Patients were mostly managed with corticosteroids; however, two patients received infliximab (Remicade, Janssen).
One patient with baseline psoriasis died of presumed immune-related colitis; however, researchers attributed this death to a delay in reporting symptoms.
Fifteen patients (50%) did not experience autoimmune flares or treatment-related adverse events.
Six patients (20%) achieved an objective response, including one patient with rheumatoid arthritis who achieved a durable complete response that is ongoing 2 years after therapy initiation.
Of the other five patients who achieved partial responses, one lasted 6 months; one lasted 9 months; and the others are ongoing at 3, 8 and 8 months.
Seven patients (23%) experienced rapid disease progression, and the median OS among these patients was shorter than 6 months.
In the entire cohort, median PFS was 3 months (95% CI, 2-8.3) and median OS was 12.5 months (95% CI, 6.4-not applicable).

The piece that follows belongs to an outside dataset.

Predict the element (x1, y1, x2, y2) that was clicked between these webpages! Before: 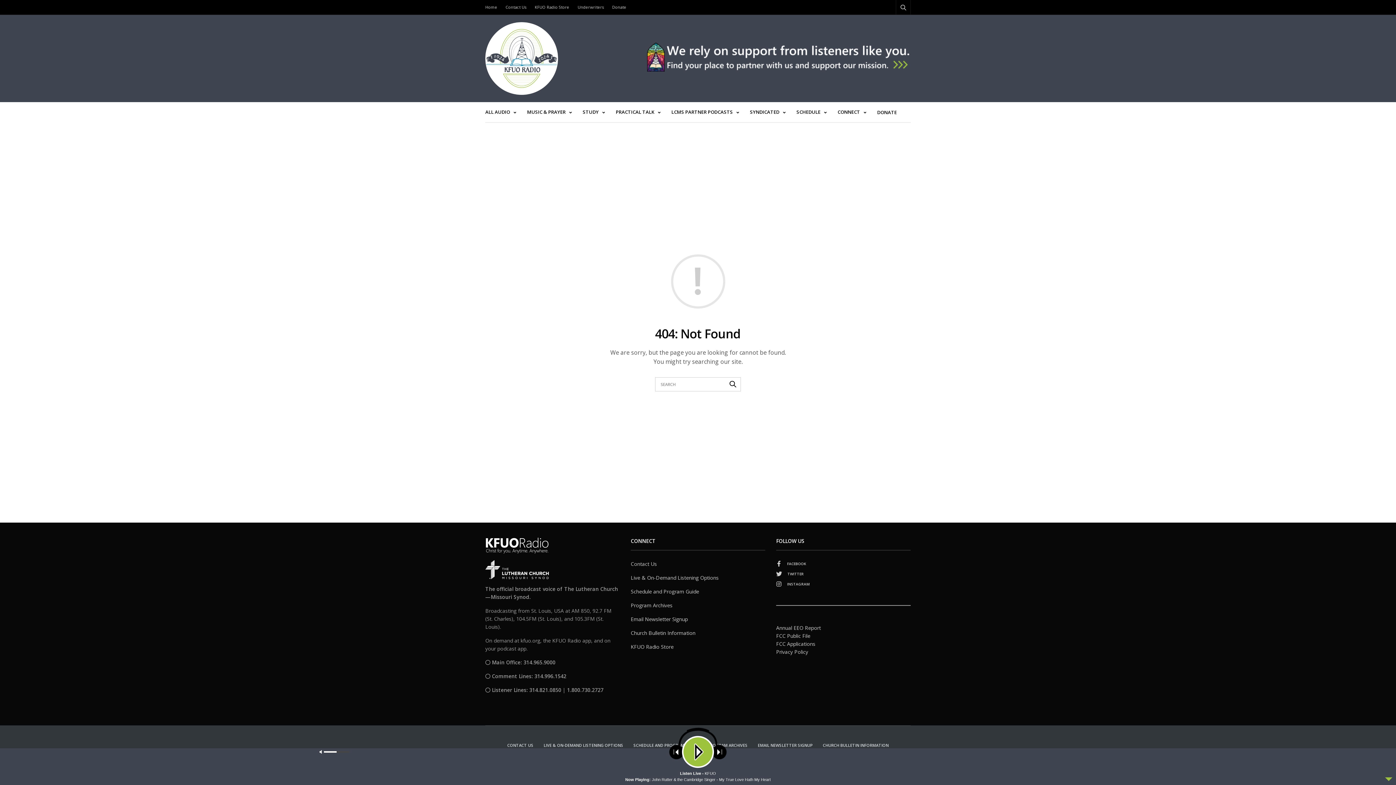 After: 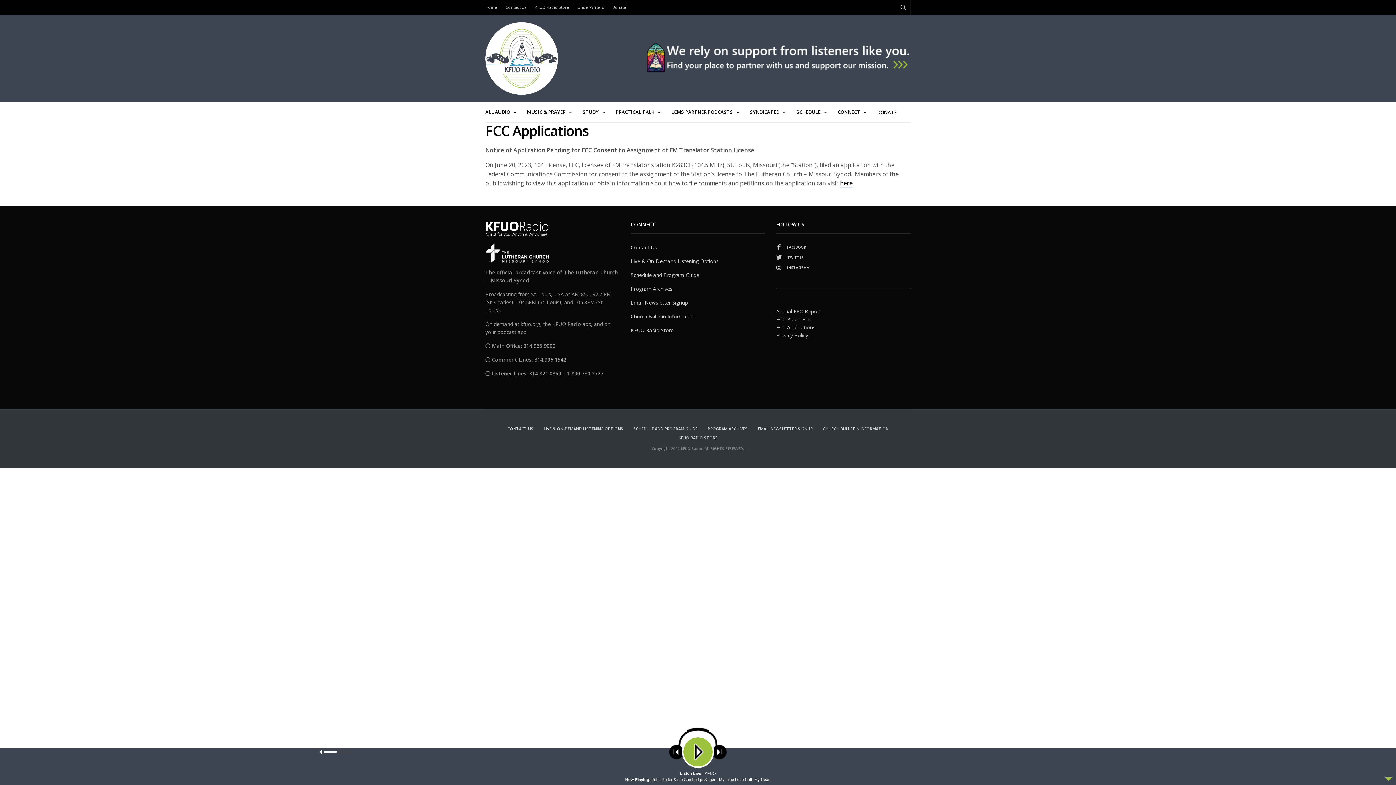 Action: bbox: (776, 640, 815, 647) label: FCC Applications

The researchers acknowledged study limitations, including the potential underrepresentation of patients with severe autoimmune diseases. They further acknowledged the small sample size and the possibility of delayed treatment-related adverse events as other limitations.
“Clinicians may judiciously consider ipilimumab therapy in patients with advanced melanoma and baseline autoimmunity with close monitoring and adherence to immune-related adverse event treatment algorithms,” Johnson and colleagues wrote. “These insights are also important for other T-cell checkpoint inhibitors, which are now achieving regulatory approval in melanoma and other types of cancer.”

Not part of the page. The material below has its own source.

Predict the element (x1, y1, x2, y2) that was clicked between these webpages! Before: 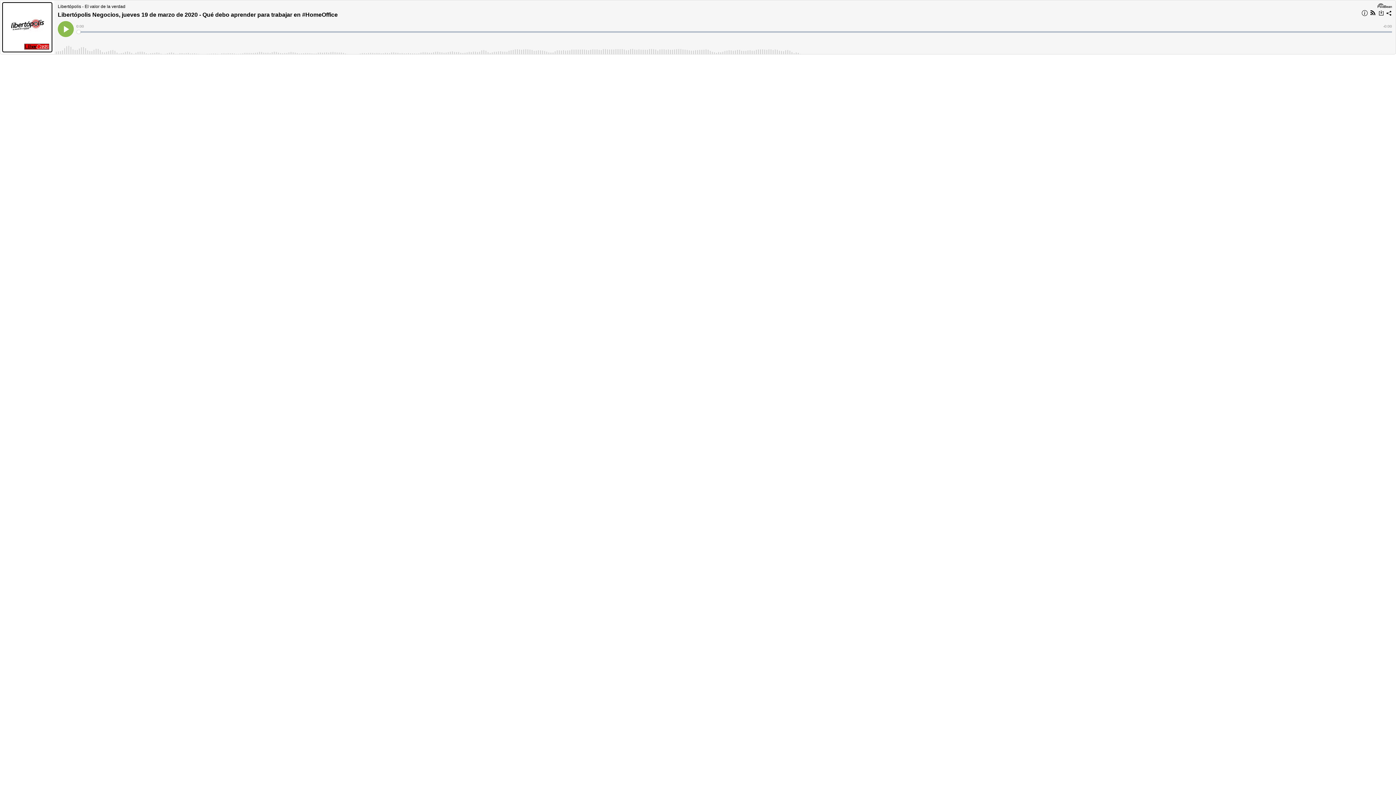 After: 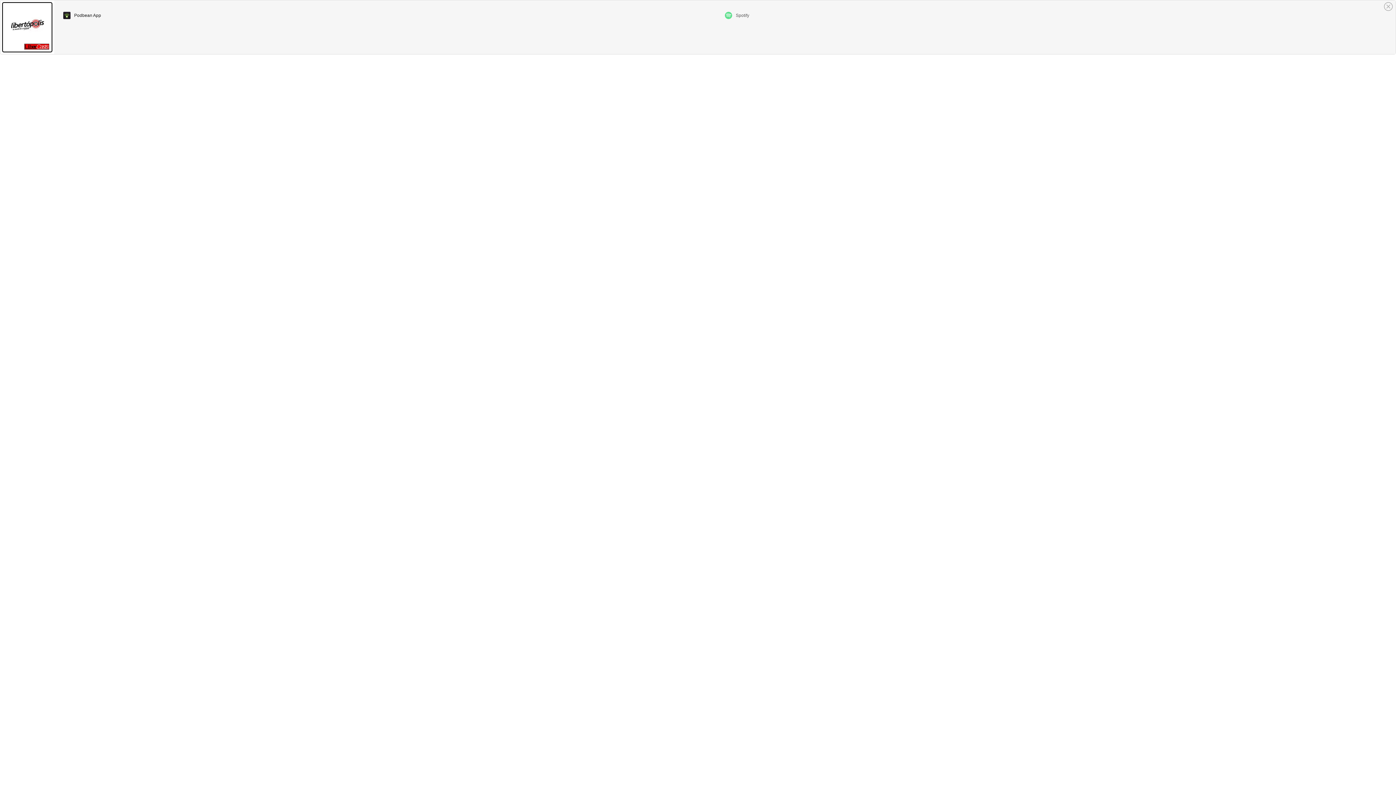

In an editor’s note, Mary L. Disis, MD, professor of medicine at University of Washington, as well as editor-in-chief of JAMA Oncology, suggested that these findings will influence the receipt of immunotherapies in patients thought to be at high risk for adverse events.

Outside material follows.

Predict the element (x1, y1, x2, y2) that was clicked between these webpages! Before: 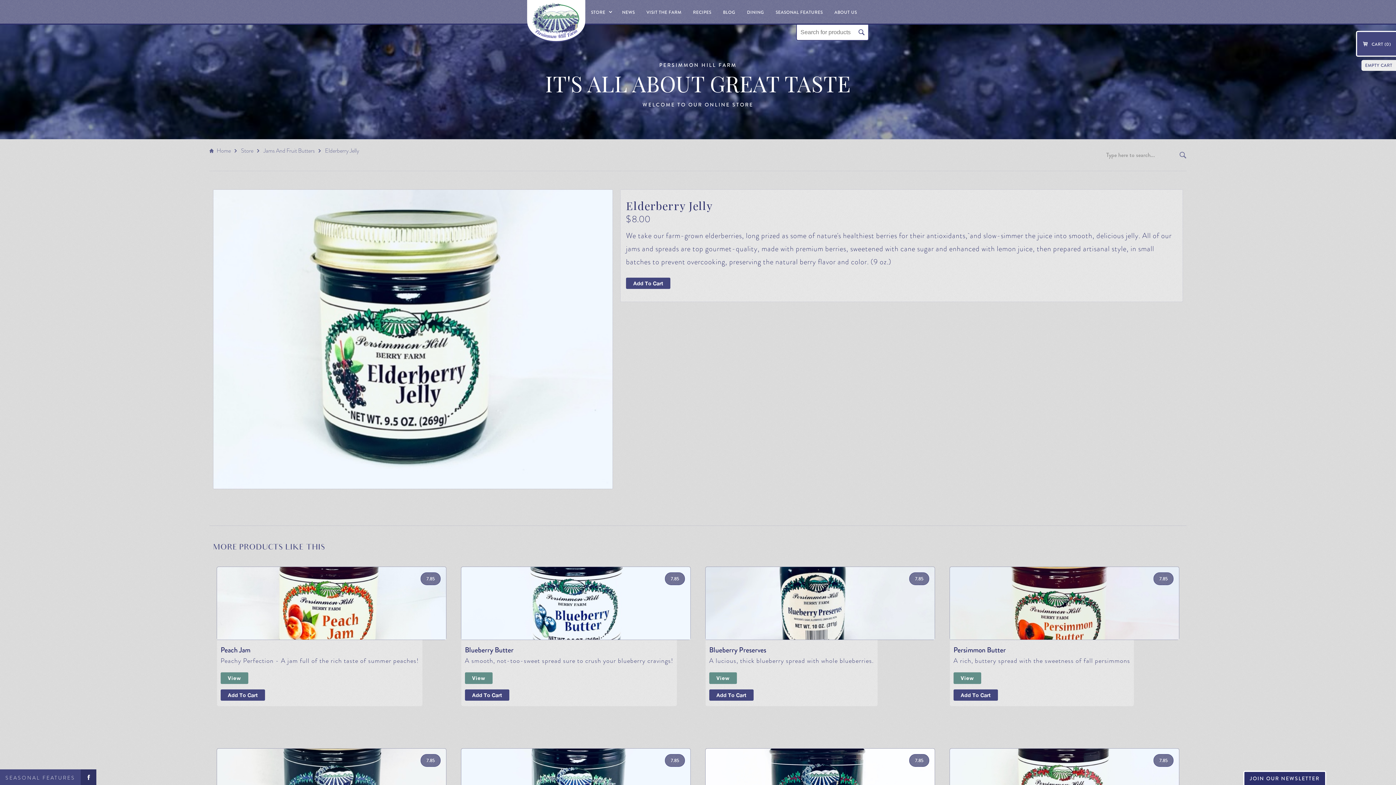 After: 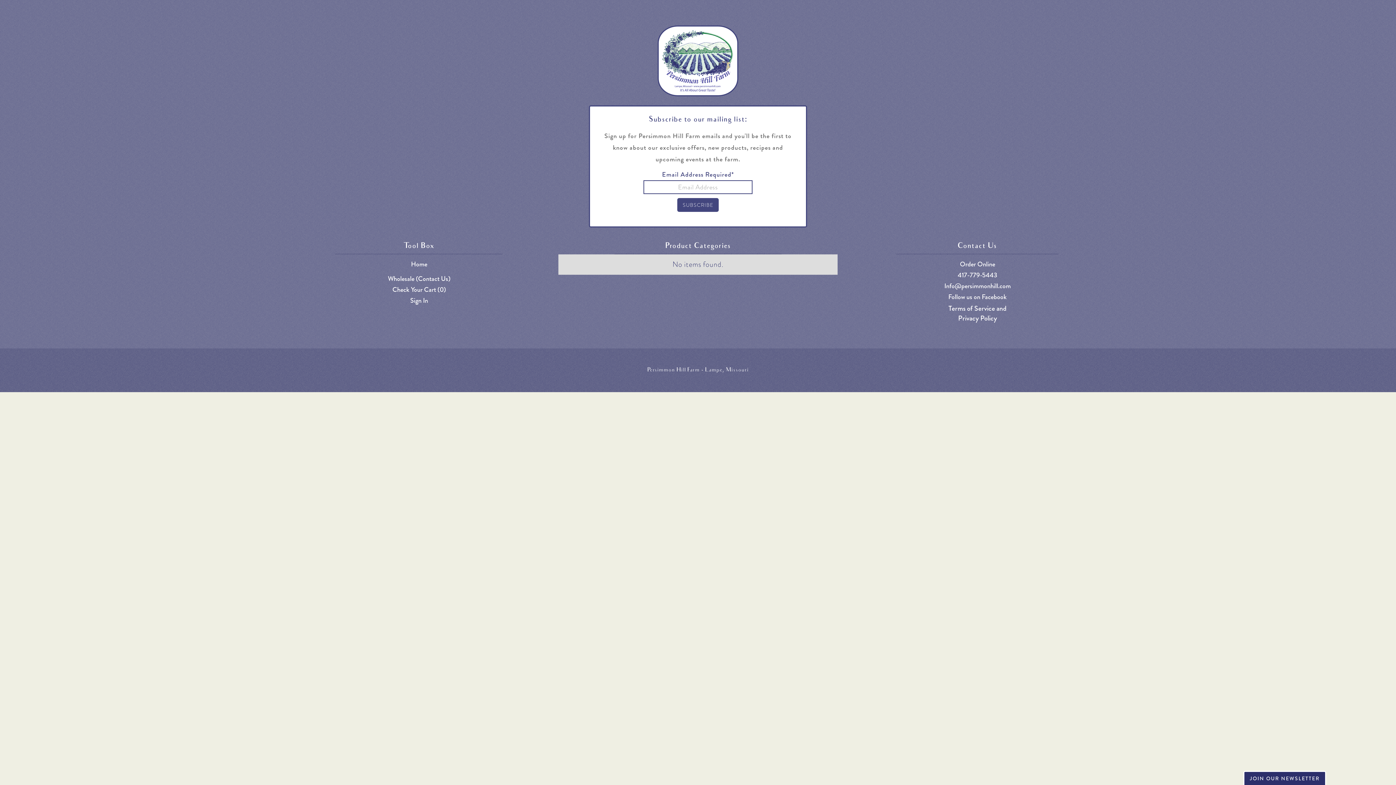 Action: bbox: (325, 139, 359, 162) label: Elderberry Jelly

“These data underscore the safety of administering ipilimumab in patients with autoimmune disease,” Disis wrote. “The immune checkpoint inhibitor agents are associated with unique immune-related toxic effects that often make practicing oncologists hesitant to use the drugs. Repeated studies have shown that immune-related adverse events can be medically treated and serious toxicities prevented with vigilance to identify symptoms at an early stage in evolution. The same approach would be used with patients having concurrent autoimmune disease, as has been demonstrated by Johnson and colleagues, to ensure patient safety.” – by Cameron Kelsall
Disclosure: Johnson reports a consultant role with Bristol-Myers Squibb and Genoptix. Please see the full study for a list of all other researchers’ relevant financial disclosures. Disis reports research funding from Celgene, EMD Serono, Seattle Genetics and VentiRx, as well as stock ownership in EpiThany and VentiRx.